The MPH will look at Black health and well-being, the impact of anti-racism on health, maternal health, the intersectionality of Black Elders and children, the relationship between these generations and its effect on community health.
Timothy would also like to explore chronic illnesses among Black people and their treatment within the health-care system. The intersectional perspective is key, she says, since the Black community is not homogeneous – a fact she says is often overlooked in conversations about Black health.
“There are Black folks from working-class neighbourhoods, Black refugees, Black queer folks, Black people living with disabilities, Black Elders and Black children. We are really looking at the impact of health outcomes based on anti-Black racism and wellness for all these different people.”
Race is a salient factor for many Black people, adds Timothy. However, she says that, within the community, there are intersections that make the understanding of Black health needs much more complex – and that resisting anti-Black racism helps to dismantle homogeneity.
She hopes the new curriculum will help demonstrate what types of wellness systems are working in the Black community.

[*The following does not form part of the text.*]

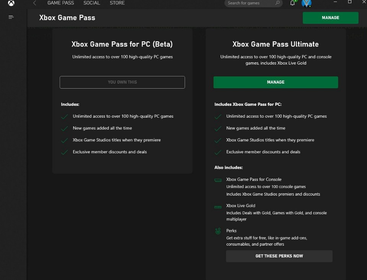
Task: Click the Xbox logo icon
Action: click(11, 3)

Timothy’s target audience is primarily Black researchers and the next generation of Black health practitioners, but she says allies will have the opportunity to take the program as well.
“There’s a lack of Black students in public health,” she says. “They’re not getting enough learning about Black health in the current curriculum. This is for us, for our communities and for folks who want to do solidarity work.”
The program comes at a time when race-based data confirms that Black people have been disproportionately affected by the COVID-19 pandemic. “They didn’t include us in COVID-19,” says Timothy, “but we are going to include ourselves, our communities, and take our wellness back and initiate interventions that will support it.”
Timothy says she hopes to garner enough funding to support practica, post-doctoral positions and researchers to build the program’s foundation.
“One program cannot do everything in dismantling anti-Black racism, but it can definitely challenge white supremacy, and create spaces for Black health growth and wellness. I hope that other programs are going to pop up as a result of ours. It’s a part of a larger legacy of Black resistance and Black health.”